Et oui, un seul portrait pour décembre… pas assez de temps, un voyage en Égypte à préparer et des portraits au pays des pharaons donc…
▲ Ryo – 37, réalisateur – Shinjuku
C’était un dimanche, un de ces dimanches où la rue Shinjuku est fermée à la circulation et où les gens traversent dans tous les sens, comme ils veulent, au gré de leurs envies, d’un côté ou de l’autre de cette large avenue commerçante. Avec son appareil à la main, Ryo marchait au milieu et suivait ses envies. C’est lui qui est venu me voir !
Je devais être en train de bidouiller mon téléphone pour caler un podcast de France Inter, Interception ou Sur les épaules de Darwin que j’écoute – entre autres – tout le temps, mon vélo appuyé sur ma fesse gauche quand j’ai entendu une voix derrière moi, celle d’un homme qui admirait mon appareil photographique, de la même marque que le sien. Me draguait-il ? Je ne le saurai jamais et je préfère laisser planer le doute… Toujours est-il que tout a commencé ainsi. Nos appareils dans les mains, nous commentions et admirions celui de l’autre… Ryo était très content du sien même « s’il commençait à dater un peu. » Il aimait le mien car on pouvait changer les objectifs. Je lui ai donc expliqué ceux qui étaient en ma possession en vantant leurs mérites. Il voulut savoir celui qui équipait le boîtier ce jour-là et me demandant pour quoi je l’utilisais.
Nous avons aussitôt parlé des clichés que nous prenions et je n’avais aucun problème à lui montrer ce qui était en mémoire. J’attendais qu’il fasse la même chose ensuite, ce qu’il fit. Sa première réaction fut de me dire qu’il ne travaillait qu’en noir et blanc. Il aimait les nuances de gris et voulait montrer une image de Tokyo lavée de ses couleurs. Je comprenais très bien. Il me fit donc voir des photographies de personnes, non pas des portraits mais des scènes de rues ainsi que des paysages urbains. Le style était plutôt contrasté mais je n’ai pas eu assez de temps pour me faire une réelle idée de son travail. Il me montrait cela assez rapidement, comme pour me dire qu’il avait un peu honte, que cela ne valait pas vraiment la peine.

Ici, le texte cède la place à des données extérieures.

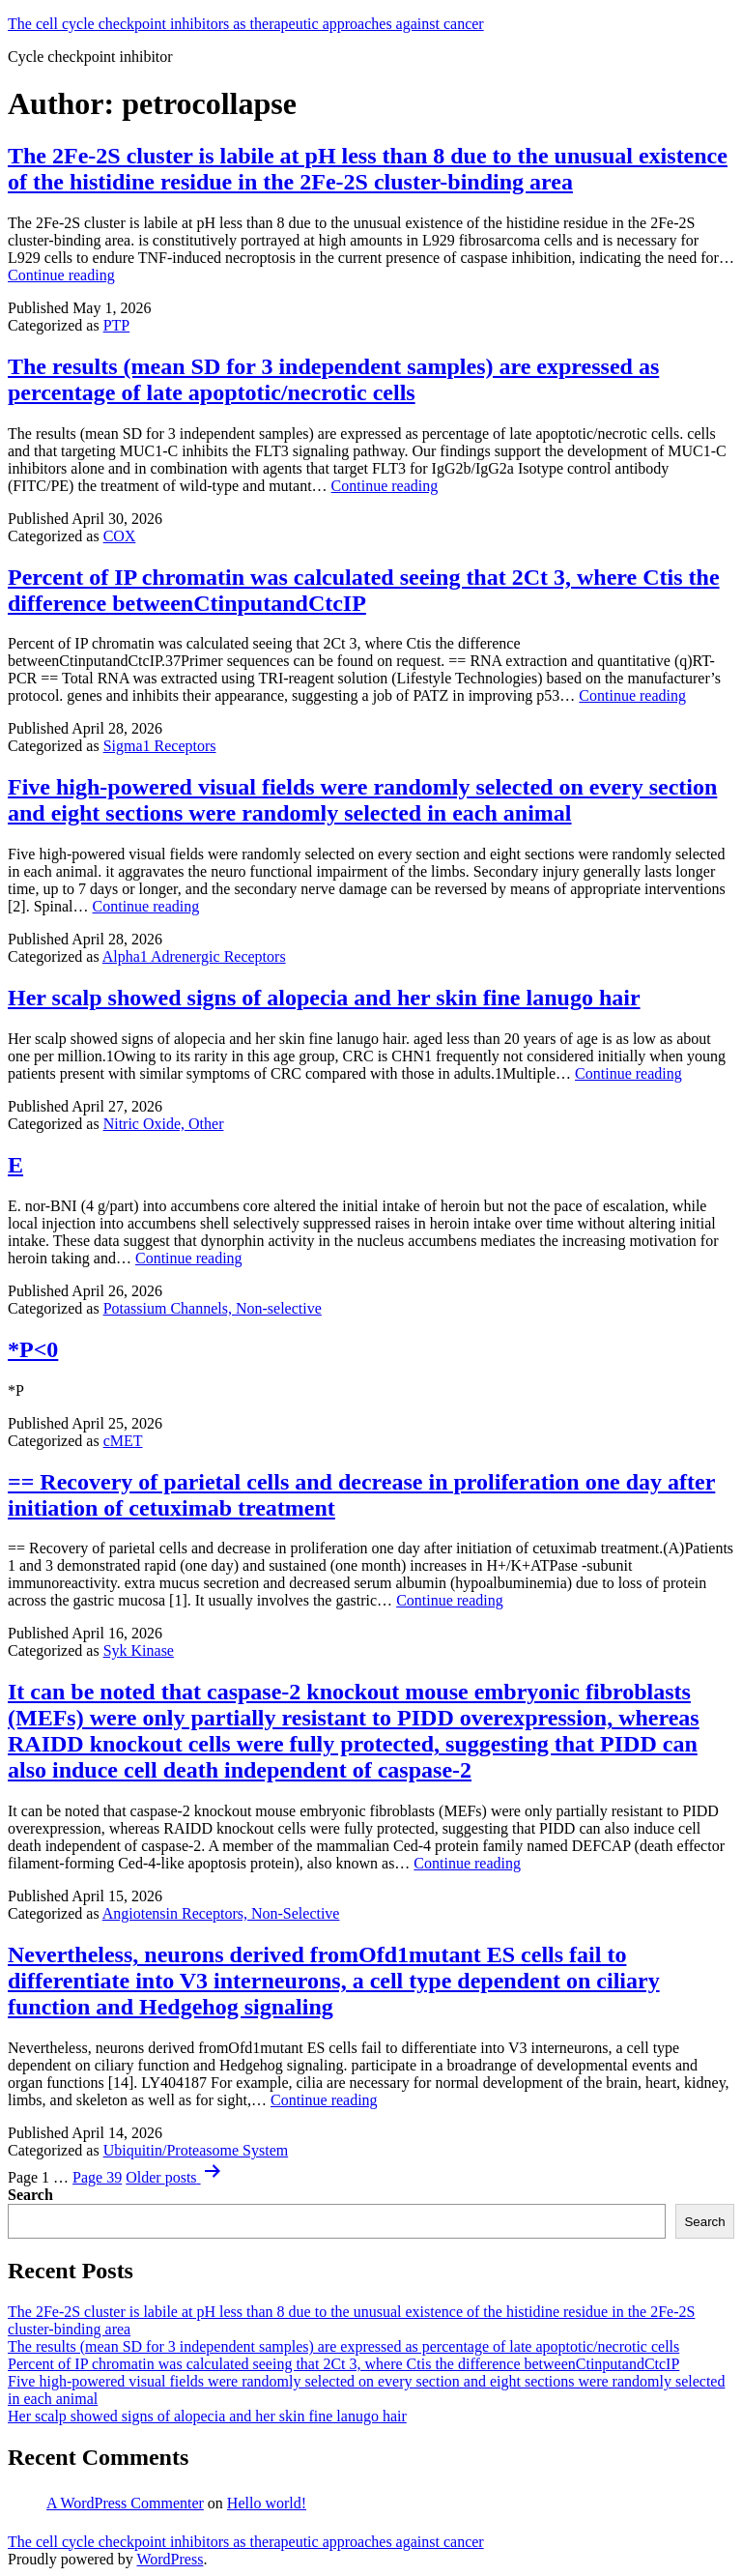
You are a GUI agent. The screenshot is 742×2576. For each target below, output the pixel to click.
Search (30, 2194)
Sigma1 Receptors (159, 746)
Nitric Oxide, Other (163, 1123)
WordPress (169, 2559)
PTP (116, 325)
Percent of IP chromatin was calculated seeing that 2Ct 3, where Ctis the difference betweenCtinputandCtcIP (364, 590)
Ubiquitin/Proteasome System (196, 2150)
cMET (123, 1441)
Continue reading (61, 275)
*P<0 (33, 1349)
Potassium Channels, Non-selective (212, 1308)
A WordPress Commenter (125, 2503)
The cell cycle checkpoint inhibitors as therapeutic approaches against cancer (246, 23)
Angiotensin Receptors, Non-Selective (221, 1913)
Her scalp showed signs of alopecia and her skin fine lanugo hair (324, 997)
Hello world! (266, 2503)
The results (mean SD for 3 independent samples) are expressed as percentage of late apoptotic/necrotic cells (333, 379)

Je remarquais au fur et à mesure de notre discussion que l’homme était plutôt timide et qu’il répondait plus à mes questions qu’il n’intervenait pour dire quelque chose. Je trouvais cela plutôt amusant dans la mesure où c’était lui qui m’avait abordé. D’autre clichés ont attiré mon regard et j’aurais aimé avoir plus de temps : du flamenco. Il aimait la danse et plus particulièrement la photographier. Une épreuve difficile car plutôt rythmée et qui nécessitait une très bonne connaissance des mouvements afin de saisir les courts instants de pause. Il me confirma par un mouvement de tête et une moue que cela était complexe, surtout en intérieur. Je désignais son appareil photographique actuelle avec de grands yeux et il comprit aussitôt. Ce n’était pas avec celui-ci qu’il essayait mais avec un vrai boîtier reflex, plus à même de gérer le mouvement, la mise au point et la sensibilité.
Quand Ryo m’annonça son travail, je fus moins surpris de ses explications – même succinctes – sur la lumière ou la sensibilité. Il travaille comme réalisateur sur support vidéo. S’il ne m’a pas précisé avec quelle chaîne de télévision il était sous contrat, il m’a tout de même dit qu’il faisait des émissions musicales ou des émissions de détente qu’on appelle お笑い (owaraï).
Pour son portrait, à la fin de la discussion, il m’a demandé s’il pouvait mettre son appareil photographique devant lui, ce que je l’ai encouragé à faire. Après tout, tout avait commencé autour de cela.
Il repartit la tête en l’air, à la recherche du prochain cliché.